··· PROVIDED INFORMATION

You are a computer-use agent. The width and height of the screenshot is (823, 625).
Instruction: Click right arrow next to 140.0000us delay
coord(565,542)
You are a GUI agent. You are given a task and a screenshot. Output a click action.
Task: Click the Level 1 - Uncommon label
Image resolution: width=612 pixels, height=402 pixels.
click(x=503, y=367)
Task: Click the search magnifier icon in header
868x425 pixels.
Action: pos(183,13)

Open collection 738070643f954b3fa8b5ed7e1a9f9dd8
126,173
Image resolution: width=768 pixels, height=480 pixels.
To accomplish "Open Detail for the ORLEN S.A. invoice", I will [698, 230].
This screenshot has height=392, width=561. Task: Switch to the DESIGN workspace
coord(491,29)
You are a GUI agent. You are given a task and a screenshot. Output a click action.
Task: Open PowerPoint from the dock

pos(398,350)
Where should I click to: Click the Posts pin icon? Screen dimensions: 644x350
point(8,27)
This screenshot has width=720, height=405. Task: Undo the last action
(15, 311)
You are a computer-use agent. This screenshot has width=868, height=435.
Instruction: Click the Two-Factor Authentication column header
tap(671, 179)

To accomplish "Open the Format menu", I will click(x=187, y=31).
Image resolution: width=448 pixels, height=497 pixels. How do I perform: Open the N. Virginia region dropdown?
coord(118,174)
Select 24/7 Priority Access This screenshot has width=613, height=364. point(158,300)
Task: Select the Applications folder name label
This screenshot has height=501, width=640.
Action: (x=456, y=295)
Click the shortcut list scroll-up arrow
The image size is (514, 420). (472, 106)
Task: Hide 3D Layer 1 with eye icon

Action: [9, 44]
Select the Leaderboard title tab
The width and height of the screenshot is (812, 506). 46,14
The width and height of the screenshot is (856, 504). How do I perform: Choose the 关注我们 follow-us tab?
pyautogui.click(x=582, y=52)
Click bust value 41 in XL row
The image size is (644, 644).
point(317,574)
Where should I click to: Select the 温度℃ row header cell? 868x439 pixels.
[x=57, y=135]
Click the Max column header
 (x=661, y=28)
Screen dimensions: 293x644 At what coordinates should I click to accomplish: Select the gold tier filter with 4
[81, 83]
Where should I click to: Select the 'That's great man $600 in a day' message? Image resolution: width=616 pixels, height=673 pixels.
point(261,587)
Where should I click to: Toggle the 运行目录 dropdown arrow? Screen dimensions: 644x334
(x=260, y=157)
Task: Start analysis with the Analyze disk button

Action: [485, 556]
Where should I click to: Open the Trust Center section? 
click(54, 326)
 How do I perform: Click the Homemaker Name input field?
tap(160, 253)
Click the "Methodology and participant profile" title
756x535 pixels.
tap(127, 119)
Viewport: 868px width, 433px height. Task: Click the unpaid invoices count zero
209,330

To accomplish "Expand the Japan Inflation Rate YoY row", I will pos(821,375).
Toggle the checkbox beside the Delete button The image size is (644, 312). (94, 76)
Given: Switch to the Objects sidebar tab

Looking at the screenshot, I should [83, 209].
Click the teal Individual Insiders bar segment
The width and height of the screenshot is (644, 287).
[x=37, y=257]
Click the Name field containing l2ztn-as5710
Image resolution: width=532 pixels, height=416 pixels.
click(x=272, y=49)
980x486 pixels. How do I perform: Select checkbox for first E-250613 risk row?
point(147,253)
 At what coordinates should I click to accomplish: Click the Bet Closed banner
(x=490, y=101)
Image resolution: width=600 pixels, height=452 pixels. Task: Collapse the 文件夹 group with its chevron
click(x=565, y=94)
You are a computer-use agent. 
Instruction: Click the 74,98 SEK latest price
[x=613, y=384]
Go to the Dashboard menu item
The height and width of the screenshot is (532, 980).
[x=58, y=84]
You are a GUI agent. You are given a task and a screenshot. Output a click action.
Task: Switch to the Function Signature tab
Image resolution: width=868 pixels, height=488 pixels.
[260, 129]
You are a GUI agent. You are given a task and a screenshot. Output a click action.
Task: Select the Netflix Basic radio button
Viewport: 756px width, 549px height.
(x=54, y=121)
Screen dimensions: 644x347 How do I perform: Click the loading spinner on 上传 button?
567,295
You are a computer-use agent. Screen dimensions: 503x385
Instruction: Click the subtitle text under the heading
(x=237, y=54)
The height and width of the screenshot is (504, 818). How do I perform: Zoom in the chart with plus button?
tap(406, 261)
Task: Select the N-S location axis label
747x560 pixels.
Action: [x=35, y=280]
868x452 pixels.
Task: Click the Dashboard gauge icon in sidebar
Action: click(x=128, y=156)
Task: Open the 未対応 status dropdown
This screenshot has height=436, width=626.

······

Say, as a single number, how many lines of the records hold the word "menu".

2